## Your objective
Reproduce the listing in full. Keep every character unchanged.

## Data shown
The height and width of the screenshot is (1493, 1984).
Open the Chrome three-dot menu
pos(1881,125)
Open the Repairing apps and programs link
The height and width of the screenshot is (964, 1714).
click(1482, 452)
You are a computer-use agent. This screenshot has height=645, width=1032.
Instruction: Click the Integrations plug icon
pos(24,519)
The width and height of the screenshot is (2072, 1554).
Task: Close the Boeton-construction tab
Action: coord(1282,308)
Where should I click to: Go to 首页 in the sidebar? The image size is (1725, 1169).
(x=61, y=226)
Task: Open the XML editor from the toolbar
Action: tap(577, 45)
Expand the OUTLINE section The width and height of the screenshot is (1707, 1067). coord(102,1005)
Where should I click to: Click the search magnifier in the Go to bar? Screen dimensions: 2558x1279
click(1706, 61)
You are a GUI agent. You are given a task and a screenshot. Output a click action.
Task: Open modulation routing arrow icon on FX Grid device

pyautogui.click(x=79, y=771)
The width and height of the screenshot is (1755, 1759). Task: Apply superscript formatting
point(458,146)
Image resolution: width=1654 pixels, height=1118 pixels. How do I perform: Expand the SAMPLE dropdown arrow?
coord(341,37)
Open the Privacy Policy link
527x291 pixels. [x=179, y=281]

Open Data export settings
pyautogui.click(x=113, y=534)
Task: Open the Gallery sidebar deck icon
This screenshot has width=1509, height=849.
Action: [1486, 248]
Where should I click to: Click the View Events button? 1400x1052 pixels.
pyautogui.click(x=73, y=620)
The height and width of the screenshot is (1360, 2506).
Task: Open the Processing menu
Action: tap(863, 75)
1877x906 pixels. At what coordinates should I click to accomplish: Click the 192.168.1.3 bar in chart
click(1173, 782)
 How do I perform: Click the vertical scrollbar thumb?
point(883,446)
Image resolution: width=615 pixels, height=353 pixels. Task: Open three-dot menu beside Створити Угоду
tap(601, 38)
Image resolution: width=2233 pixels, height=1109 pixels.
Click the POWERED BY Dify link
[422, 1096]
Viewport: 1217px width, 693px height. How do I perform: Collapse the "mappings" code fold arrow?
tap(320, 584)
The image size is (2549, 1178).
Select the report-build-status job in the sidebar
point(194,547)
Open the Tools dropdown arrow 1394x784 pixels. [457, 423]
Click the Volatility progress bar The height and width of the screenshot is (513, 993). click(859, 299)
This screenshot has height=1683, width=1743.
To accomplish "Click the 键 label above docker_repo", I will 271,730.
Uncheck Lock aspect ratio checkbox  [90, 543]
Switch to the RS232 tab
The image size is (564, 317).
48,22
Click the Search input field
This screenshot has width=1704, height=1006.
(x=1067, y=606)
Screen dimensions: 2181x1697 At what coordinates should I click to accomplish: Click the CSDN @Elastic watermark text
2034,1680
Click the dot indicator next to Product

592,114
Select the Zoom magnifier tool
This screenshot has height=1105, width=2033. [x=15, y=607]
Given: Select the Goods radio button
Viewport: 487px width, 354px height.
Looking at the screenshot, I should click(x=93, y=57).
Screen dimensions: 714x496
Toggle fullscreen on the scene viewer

## Task answer
The height and width of the screenshot is (1493, 1984).
Open the Chrome three-dot menu
pos(1881,125)
Open the Repairing apps and programs link
The height and width of the screenshot is (964, 1714).
click(1482, 452)
You are a computer-use agent. This screenshot has height=645, width=1032.
Instruction: Click the Integrations plug icon
pos(24,519)
The width and height of the screenshot is (2072, 1554).
Task: Close the Boeton-construction tab
Action: coord(1282,308)
Where should I click to: Go to 首页 in the sidebar? The image size is (1725, 1169).
(x=61, y=226)
Task: Open the XML editor from the toolbar
Action: tap(577, 45)
Expand the OUTLINE section The width and height of the screenshot is (1707, 1067). coord(102,1005)
Where should I click to: Click the search magnifier in the Go to bar? Screen dimensions: 2558x1279
click(1706, 61)
You are a GUI agent. You are given a task and a screenshot. Output a click action.
Task: Open modulation routing arrow icon on FX Grid device

pyautogui.click(x=79, y=771)
The width and height of the screenshot is (1755, 1759). Task: Apply superscript formatting
point(458,146)
Image resolution: width=1654 pixels, height=1118 pixels. How do I perform: Expand the SAMPLE dropdown arrow?
coord(341,37)
Open the Privacy Policy link
527x291 pixels. [x=179, y=281]

Open Data export settings
pyautogui.click(x=113, y=534)
Task: Open the Gallery sidebar deck icon
This screenshot has width=1509, height=849.
Action: [1486, 248]
Where should I click to: Click the View Events button? 1400x1052 pixels.
pyautogui.click(x=73, y=620)
The height and width of the screenshot is (1360, 2506).
Task: Open the Processing menu
Action: tap(863, 75)
1877x906 pixels. At what coordinates should I click to accomplish: Click the 192.168.1.3 bar in chart
click(1173, 782)
 How do I perform: Click the vertical scrollbar thumb?
point(883,446)
Image resolution: width=615 pixels, height=353 pixels. Task: Open three-dot menu beside Створити Угоду
tap(601, 38)
Image resolution: width=2233 pixels, height=1109 pixels.
Click the POWERED BY Dify link
[422, 1096]
Viewport: 1217px width, 693px height. How do I perform: Collapse the "mappings" code fold arrow?
tap(320, 584)
The image size is (2549, 1178).
Select the report-build-status job in the sidebar
point(194,547)
Open the Tools dropdown arrow 1394x784 pixels. [457, 423]
Click the Volatility progress bar The height and width of the screenshot is (513, 993). click(859, 299)
This screenshot has height=1683, width=1743.
To accomplish "Click the 键 label above docker_repo", I will 271,730.
Uncheck Lock aspect ratio checkbox  [90, 543]
Switch to the RS232 tab
The image size is (564, 317).
48,22
Click the Search input field
This screenshot has width=1704, height=1006.
(x=1067, y=606)
Screen dimensions: 2181x1697 At what coordinates should I click to accomplish: Click the CSDN @Elastic watermark text
2034,1680
Click the dot indicator next to Product

592,114
Select the Zoom magnifier tool
This screenshot has height=1105, width=2033. [x=15, y=607]
Given: Select the Goods radio button
Viewport: 487px width, 354px height.
Looking at the screenshot, I should click(x=93, y=57).
Screen dimensions: 714x496
Toggle fullscreen on the scene viewer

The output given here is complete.